I listened to Chef Ming Tsai yesterday on NPR's All Things Considered program. As part of their "How Low Can You Go?" challenge (cook a meal for four for under $10), Tsai cooked a chicken fried rice dish. He related how fried rice is close to his heart because it's the first thing he cooked on his own, when he was 10 years old, in Dayton, Ohio. Family friends arrived from out of town when his parents weren't home. He invited the travelers inside with the traditional Chinese greeting, "Are You Hungry?" They replied they were famished. He'd never cooked before, but having watched his parents and grandparents make fried rice countless times, that is what young Tsai prepared for the guests. They loved it, and Ming Tsai said that was the first time he experienced the gratification of making people happy with food.

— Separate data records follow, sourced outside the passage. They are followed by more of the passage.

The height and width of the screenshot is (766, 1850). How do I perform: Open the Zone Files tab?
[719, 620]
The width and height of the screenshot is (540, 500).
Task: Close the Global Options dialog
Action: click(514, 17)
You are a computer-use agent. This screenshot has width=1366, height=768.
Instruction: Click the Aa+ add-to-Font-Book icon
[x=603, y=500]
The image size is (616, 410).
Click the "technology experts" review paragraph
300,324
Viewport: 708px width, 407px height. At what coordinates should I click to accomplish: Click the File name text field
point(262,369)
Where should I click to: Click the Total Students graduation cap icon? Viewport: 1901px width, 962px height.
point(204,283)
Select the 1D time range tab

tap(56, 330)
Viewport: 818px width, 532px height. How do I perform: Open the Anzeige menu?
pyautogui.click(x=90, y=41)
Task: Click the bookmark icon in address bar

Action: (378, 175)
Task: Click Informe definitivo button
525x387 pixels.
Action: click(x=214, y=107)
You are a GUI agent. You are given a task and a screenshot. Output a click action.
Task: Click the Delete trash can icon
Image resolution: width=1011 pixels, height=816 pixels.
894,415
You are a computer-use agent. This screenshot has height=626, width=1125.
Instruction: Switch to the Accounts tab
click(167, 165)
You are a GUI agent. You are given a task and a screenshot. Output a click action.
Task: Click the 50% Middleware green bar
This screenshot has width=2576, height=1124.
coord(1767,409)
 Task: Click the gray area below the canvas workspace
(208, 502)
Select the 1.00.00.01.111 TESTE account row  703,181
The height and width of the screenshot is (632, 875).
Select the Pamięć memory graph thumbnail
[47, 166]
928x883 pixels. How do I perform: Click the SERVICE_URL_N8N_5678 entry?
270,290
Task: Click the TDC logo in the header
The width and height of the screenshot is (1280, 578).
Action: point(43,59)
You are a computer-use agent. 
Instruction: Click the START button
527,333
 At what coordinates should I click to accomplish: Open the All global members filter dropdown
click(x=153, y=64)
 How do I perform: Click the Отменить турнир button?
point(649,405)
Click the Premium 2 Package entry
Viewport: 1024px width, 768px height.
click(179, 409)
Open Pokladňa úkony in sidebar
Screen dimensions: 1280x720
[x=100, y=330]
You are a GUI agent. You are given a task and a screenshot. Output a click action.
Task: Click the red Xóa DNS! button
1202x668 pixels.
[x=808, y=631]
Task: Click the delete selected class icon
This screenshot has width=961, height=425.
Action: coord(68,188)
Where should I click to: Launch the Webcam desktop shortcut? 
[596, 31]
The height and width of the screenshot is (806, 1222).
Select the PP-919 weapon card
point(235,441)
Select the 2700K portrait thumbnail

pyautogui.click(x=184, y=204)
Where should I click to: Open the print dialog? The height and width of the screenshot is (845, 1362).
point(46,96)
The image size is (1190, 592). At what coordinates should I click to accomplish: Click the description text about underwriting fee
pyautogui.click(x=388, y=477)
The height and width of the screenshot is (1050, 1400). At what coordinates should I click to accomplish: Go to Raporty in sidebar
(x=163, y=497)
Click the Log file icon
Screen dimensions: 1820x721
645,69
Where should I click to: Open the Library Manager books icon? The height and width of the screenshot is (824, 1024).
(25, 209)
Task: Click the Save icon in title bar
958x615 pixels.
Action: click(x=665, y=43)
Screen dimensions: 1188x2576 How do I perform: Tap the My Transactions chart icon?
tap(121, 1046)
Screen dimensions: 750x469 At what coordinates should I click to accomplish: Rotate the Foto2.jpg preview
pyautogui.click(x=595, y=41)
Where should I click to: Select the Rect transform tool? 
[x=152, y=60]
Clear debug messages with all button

I've always enjoyed watching Ming Tsai, and not only because he's a strapping fellow—tall, dark and handsome: His enthusiasm seems genuine, he manages to sound unscripted, and he engages his audience without pandering to them. Educated at Phillips Andover, Yale (Mechanical Engineering) and Cornell (Master's in Hotel Administration and Hospitality Marketing) before cooking in Paris and Osaka, Tsai is a third generation Chinese-American who nonetheless identifies himself as "very Chinese." I love that he hasn't severed his ethnic roots; nor does he rely upon them for shtick.

Tsai was one of TV Food Network's early stars, and as I listened to him on the radio, I remembered a New Yorker piece from that period (10 or more years ago) about a food personality guru hired to help groom Tsai for television. To encourage him to look up often from his food preparation and smile into the camera, the guru taped a photo of Tsai's Golden Retriever just beneath the camera lens. I love that he was compelled to smile whenever he looked at the image of his dog.

But as yesterday's NPR segment concluded, I realized I love Ming Tsai most because of what he and I share: a delight in making people happy with food.